[Word and item position data]

-=-=-=-=-

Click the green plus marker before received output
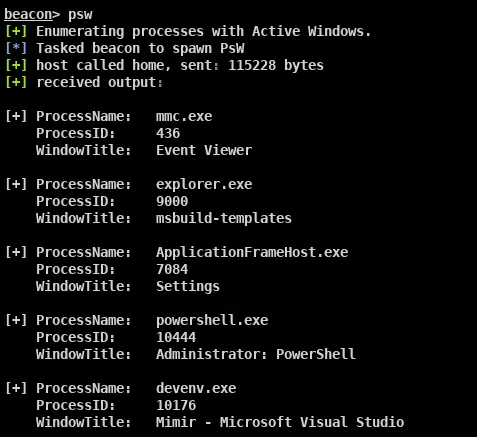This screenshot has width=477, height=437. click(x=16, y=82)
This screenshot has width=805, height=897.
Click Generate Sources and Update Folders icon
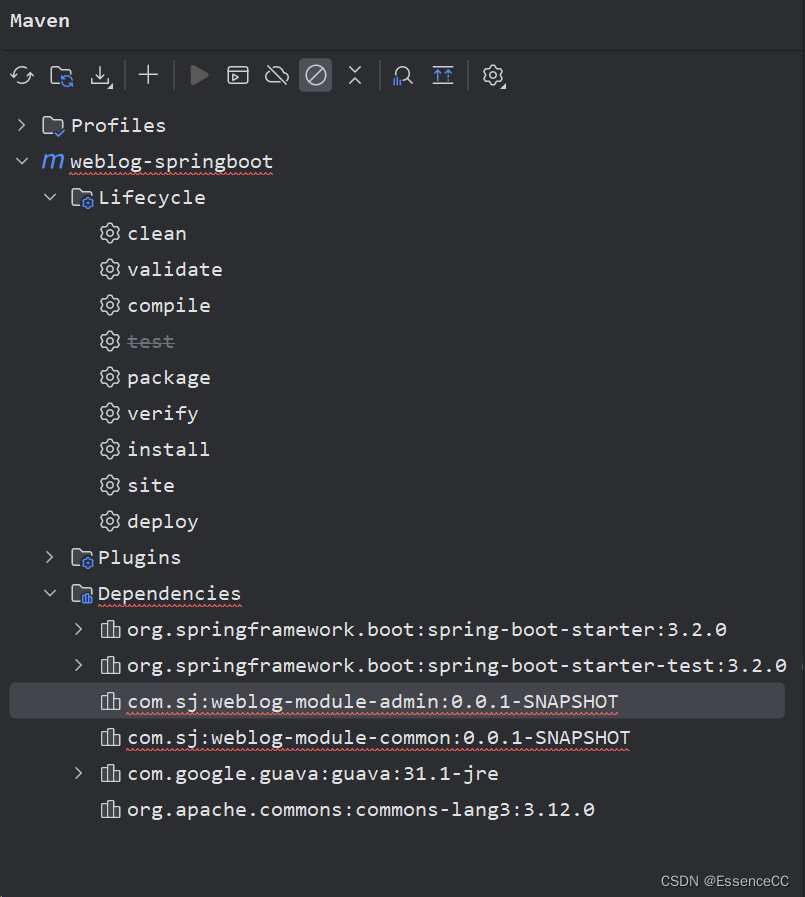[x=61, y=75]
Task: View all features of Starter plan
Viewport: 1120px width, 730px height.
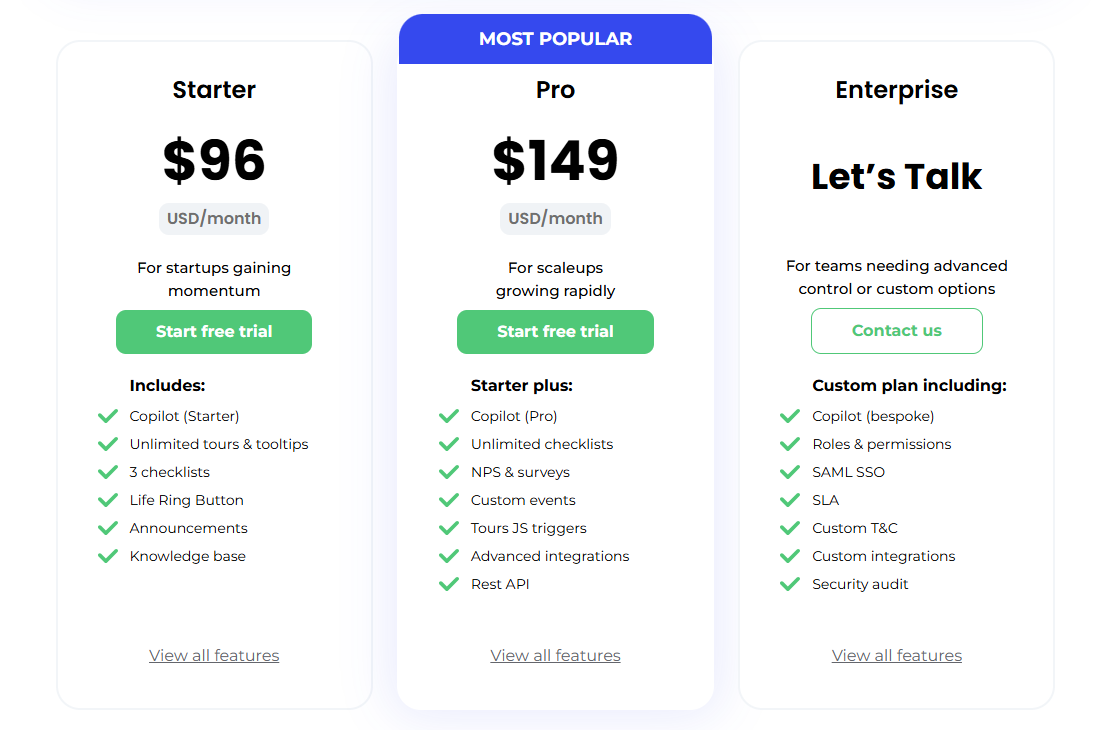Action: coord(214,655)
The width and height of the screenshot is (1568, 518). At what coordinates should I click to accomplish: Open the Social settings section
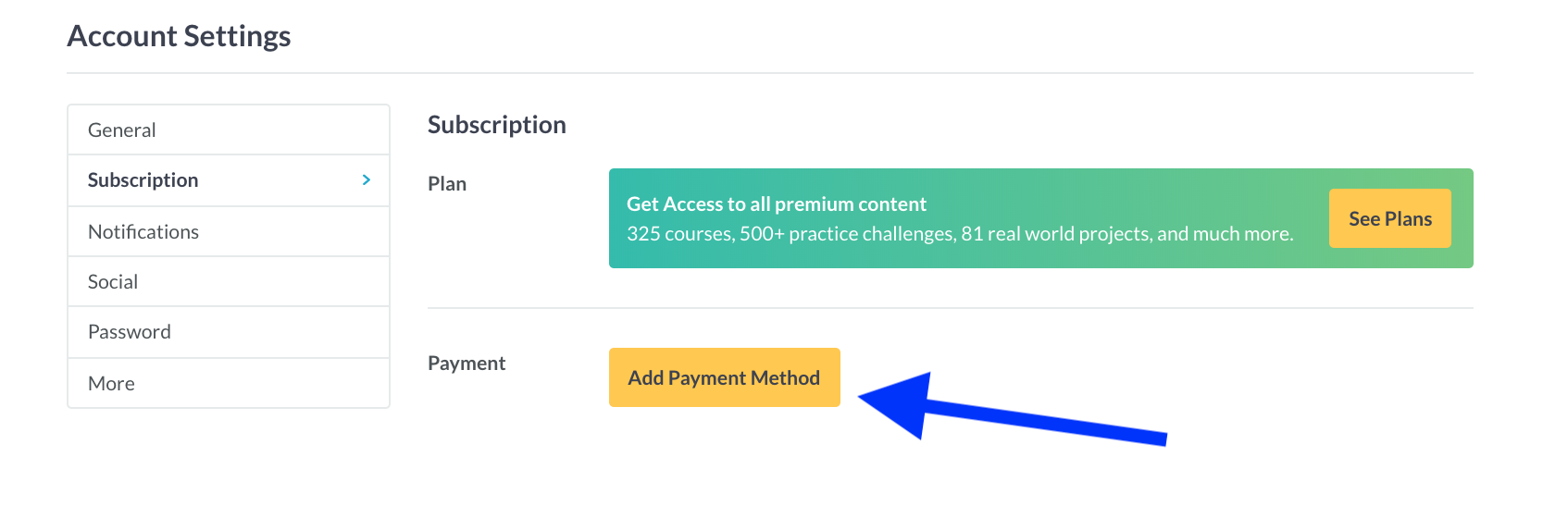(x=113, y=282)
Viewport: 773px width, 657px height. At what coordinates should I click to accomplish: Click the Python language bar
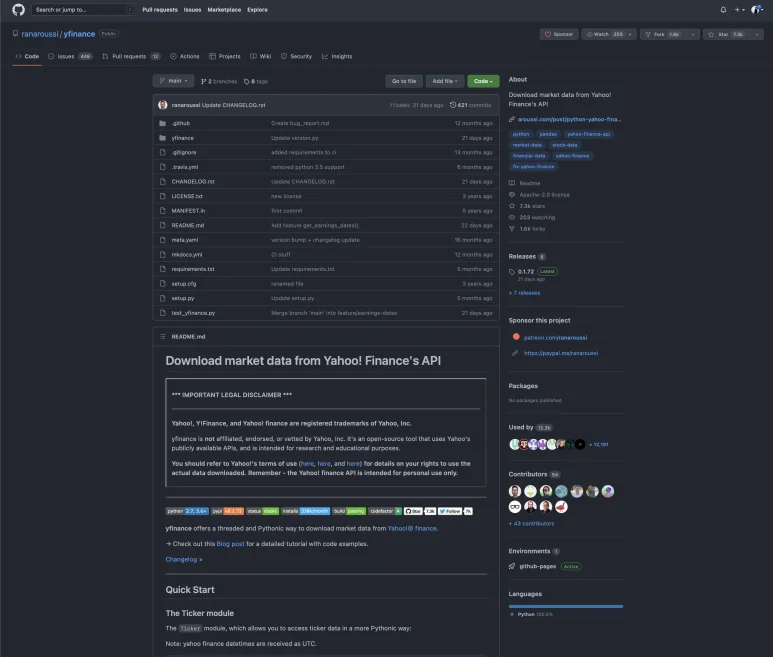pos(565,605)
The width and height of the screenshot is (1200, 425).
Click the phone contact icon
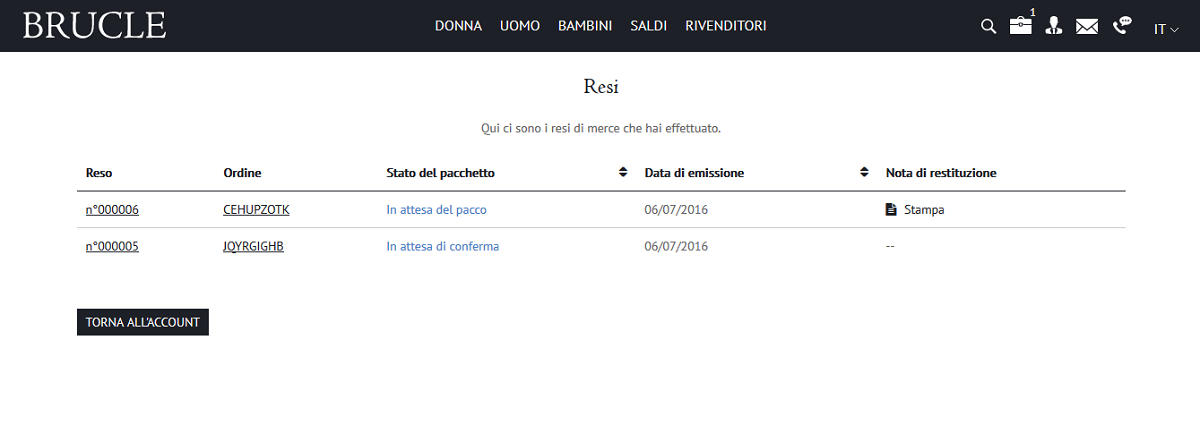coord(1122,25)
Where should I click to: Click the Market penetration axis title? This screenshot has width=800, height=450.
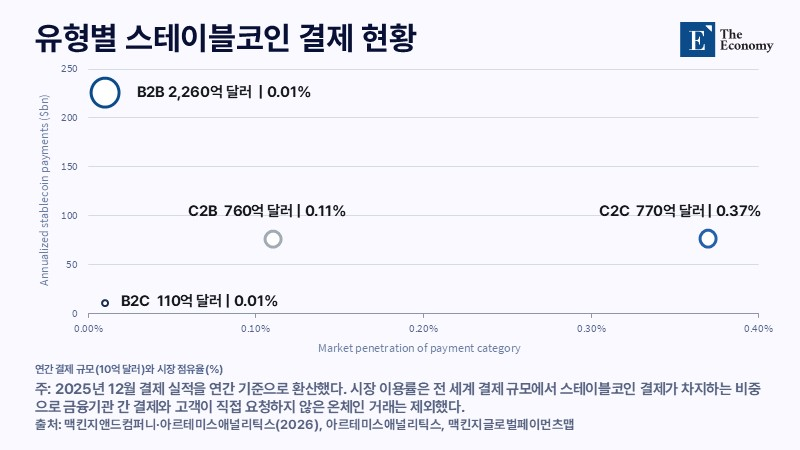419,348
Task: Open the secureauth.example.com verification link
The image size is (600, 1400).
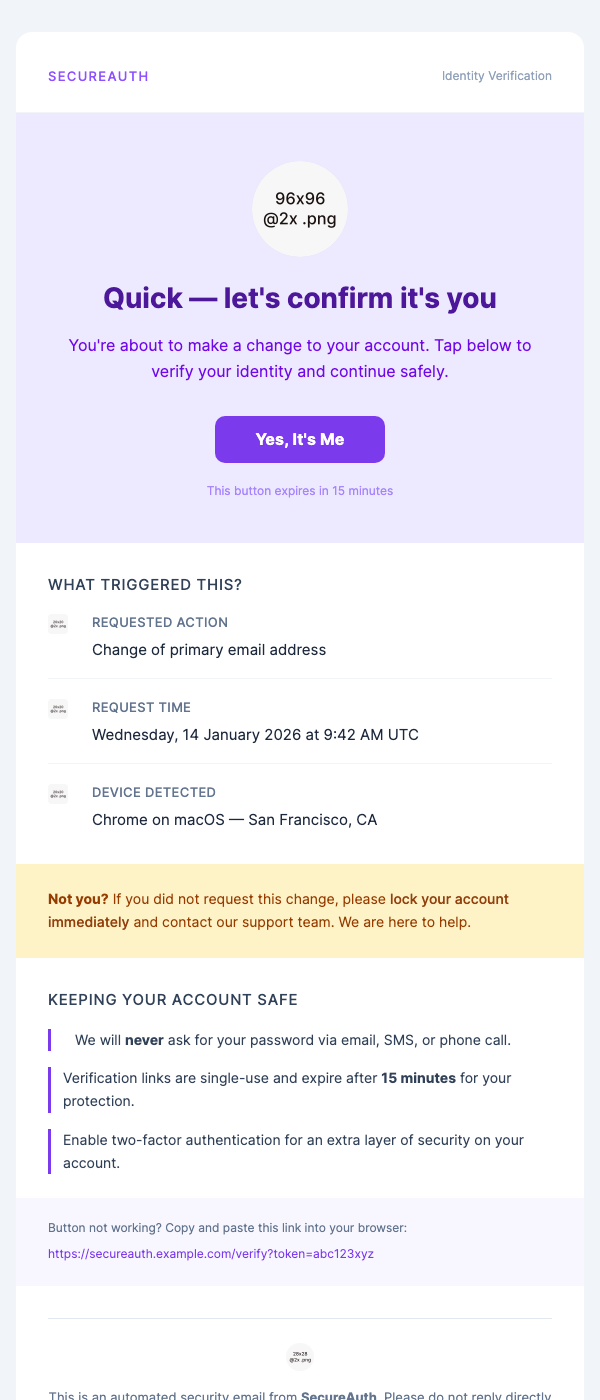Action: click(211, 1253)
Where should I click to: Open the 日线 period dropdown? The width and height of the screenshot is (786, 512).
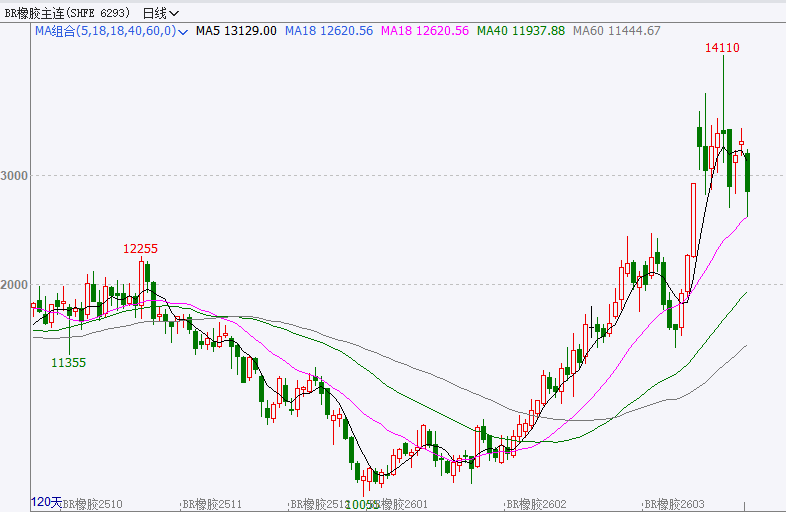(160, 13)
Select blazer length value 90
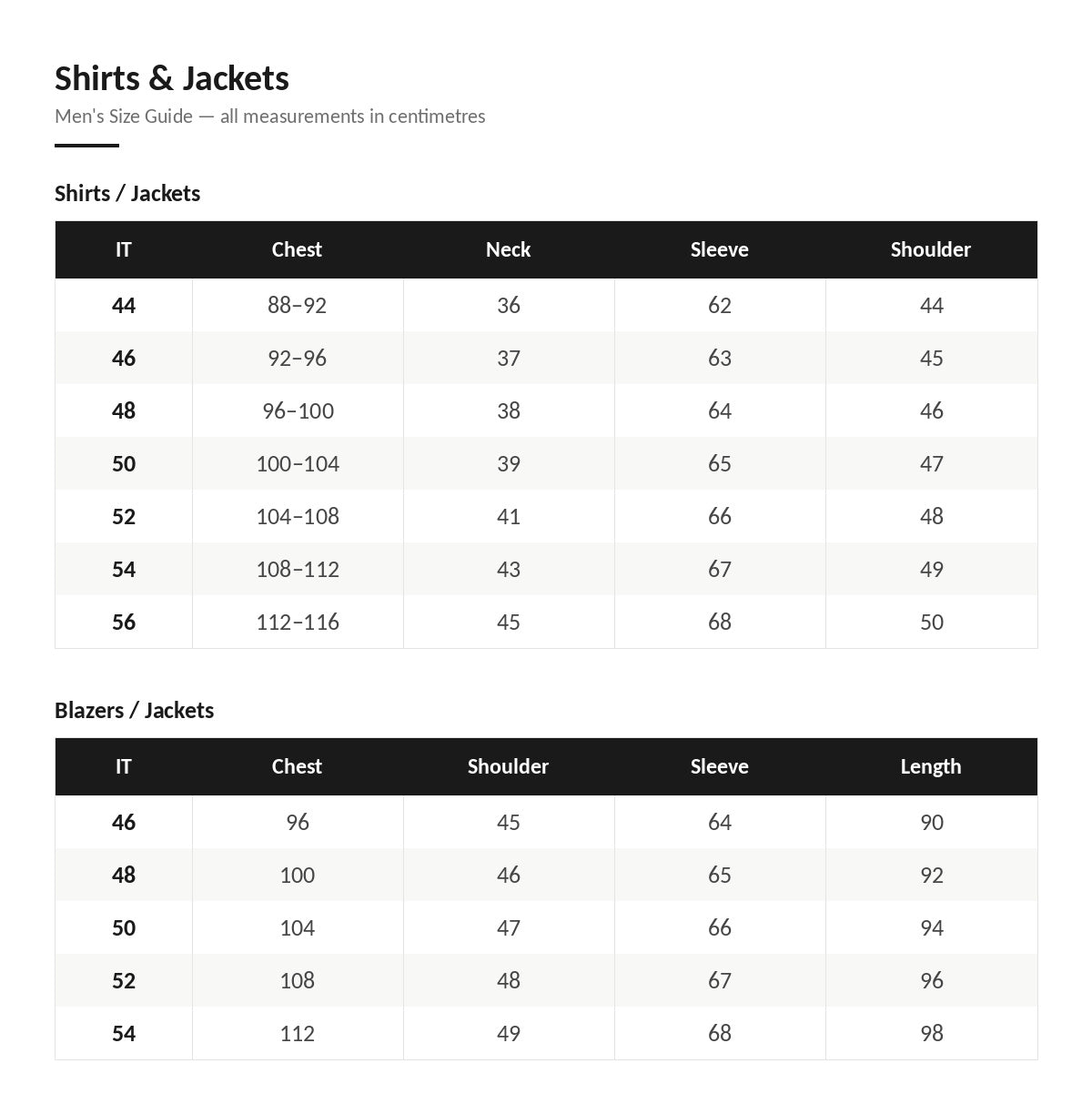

-=-=-=-=-

● JOB
Substitute "Window" for every occurrence of "Viewport" throughout the material above and reproduce it otherwise unchanged, leaving out the pictures.

● REPLY TO THE EXERCISE
Click the green plus marker before received output
This screenshot has width=477, height=437. click(x=16, y=82)
This screenshot has width=805, height=897.
Click Generate Sources and Update Folders icon
[x=61, y=75]
Task: View all features of Starter plan
Window: 1120px width, 730px height.
Action: coord(214,655)
The width and height of the screenshot is (1568, 518). At what coordinates should I click to accomplish: Open the Social settings section
(x=113, y=282)
Window: 773px width, 657px height. At what coordinates should I click to accomplish: Click the Python language bar
pos(565,605)
The width and height of the screenshot is (1200, 425).
Click the phone contact icon
coord(1122,25)
Where should I click to: Click the Market penetration axis title? This screenshot has width=800, height=450.
419,348
Task: Open the secureauth.example.com verification link
The image size is (600, 1400).
Action: click(211, 1253)
Where should I click to: Open the 日线 period dropdown? The width and height of the screenshot is (786, 512).
(160, 13)
Select blazer length value 90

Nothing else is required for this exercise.